Your task —
Nothing but the lines from the one with "Raise hand with Levantar la mano" down to the one with "Task: Click the Meine" should be returned, exactly and with both ends included, from the material below.

Available data Start Marker

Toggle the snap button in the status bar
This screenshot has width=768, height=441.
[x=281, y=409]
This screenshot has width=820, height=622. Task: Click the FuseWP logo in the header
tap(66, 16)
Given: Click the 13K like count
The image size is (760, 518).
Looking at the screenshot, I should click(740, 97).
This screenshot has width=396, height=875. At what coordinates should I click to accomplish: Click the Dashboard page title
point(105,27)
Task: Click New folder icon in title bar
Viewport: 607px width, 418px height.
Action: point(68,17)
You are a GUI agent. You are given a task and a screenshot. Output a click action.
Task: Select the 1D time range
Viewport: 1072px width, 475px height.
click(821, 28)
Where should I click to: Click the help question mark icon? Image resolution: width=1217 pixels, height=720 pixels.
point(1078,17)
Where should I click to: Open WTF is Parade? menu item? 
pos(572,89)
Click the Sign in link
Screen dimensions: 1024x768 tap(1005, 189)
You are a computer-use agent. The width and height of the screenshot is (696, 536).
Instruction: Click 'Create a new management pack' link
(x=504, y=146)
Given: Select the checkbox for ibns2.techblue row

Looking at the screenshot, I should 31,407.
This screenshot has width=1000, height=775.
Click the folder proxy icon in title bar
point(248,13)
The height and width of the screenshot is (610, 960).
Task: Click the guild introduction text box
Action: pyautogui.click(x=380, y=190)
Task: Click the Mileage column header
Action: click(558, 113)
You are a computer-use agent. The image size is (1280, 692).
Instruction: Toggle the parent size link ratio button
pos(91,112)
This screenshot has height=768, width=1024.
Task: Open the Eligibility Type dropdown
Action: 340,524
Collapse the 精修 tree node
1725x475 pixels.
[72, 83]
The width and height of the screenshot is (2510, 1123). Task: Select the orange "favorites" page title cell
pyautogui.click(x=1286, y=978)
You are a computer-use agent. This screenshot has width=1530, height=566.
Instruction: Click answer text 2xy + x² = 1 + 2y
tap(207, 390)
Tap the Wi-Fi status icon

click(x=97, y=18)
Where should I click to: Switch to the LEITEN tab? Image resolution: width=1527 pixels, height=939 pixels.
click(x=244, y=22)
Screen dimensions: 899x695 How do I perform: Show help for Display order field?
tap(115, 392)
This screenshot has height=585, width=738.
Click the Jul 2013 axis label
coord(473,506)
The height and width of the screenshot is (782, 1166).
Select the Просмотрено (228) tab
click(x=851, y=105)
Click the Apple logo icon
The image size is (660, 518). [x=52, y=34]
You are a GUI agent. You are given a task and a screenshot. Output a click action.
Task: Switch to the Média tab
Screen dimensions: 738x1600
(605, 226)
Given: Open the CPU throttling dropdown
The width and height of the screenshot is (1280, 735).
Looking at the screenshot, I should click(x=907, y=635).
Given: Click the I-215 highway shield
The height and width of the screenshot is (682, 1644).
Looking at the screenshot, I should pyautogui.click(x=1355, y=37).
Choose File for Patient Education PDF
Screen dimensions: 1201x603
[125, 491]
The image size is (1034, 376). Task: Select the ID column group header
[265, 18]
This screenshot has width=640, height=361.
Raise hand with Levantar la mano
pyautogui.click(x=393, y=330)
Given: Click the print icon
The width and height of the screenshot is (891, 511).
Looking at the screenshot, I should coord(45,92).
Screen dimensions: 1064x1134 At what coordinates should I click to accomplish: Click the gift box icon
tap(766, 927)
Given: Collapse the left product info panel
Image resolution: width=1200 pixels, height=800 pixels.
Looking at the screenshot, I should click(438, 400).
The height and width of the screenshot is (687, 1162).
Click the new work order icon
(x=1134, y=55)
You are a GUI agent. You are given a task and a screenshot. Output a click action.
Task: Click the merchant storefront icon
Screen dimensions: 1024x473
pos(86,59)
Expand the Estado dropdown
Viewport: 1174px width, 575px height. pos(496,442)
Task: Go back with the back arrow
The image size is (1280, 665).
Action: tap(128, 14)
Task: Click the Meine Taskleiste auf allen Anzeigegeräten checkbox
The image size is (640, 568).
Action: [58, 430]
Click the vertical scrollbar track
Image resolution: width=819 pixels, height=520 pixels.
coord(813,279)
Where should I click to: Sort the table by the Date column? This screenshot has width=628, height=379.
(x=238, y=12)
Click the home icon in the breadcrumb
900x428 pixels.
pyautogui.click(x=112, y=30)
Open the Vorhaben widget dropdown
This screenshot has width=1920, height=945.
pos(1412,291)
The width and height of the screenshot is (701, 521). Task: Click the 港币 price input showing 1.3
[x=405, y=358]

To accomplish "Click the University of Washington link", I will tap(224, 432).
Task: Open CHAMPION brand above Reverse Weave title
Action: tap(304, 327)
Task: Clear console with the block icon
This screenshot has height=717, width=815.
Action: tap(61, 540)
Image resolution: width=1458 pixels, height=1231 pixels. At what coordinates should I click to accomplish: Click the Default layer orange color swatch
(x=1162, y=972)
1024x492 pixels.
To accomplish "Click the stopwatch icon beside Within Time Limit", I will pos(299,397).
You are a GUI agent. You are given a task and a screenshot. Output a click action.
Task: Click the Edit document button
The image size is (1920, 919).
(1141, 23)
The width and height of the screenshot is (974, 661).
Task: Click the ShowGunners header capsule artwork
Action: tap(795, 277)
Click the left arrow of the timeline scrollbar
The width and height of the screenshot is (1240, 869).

Available data End Marker

Expected answer —
Raise hand with Levantar la mano
pyautogui.click(x=393, y=330)
Given: Click the print icon
The width and height of the screenshot is (891, 511).
Looking at the screenshot, I should coord(45,92).
Screen dimensions: 1064x1134 At what coordinates should I click to accomplish: Click the gift box icon
tap(766, 927)
Given: Collapse the left product info panel
Image resolution: width=1200 pixels, height=800 pixels.
Looking at the screenshot, I should click(438, 400).
The height and width of the screenshot is (687, 1162).
Click the new work order icon
(x=1134, y=55)
You are a GUI agent. You are given a task and a screenshot. Output a click action.
Task: Click the merchant storefront icon
Screen dimensions: 1024x473
pos(86,59)
Expand the Estado dropdown
Viewport: 1174px width, 575px height. pos(496,442)
Task: Go back with the back arrow
The image size is (1280, 665).
Action: tap(128, 14)
Task: Click the Meine Taskleiste auf allen Anzeigegeräten checkbox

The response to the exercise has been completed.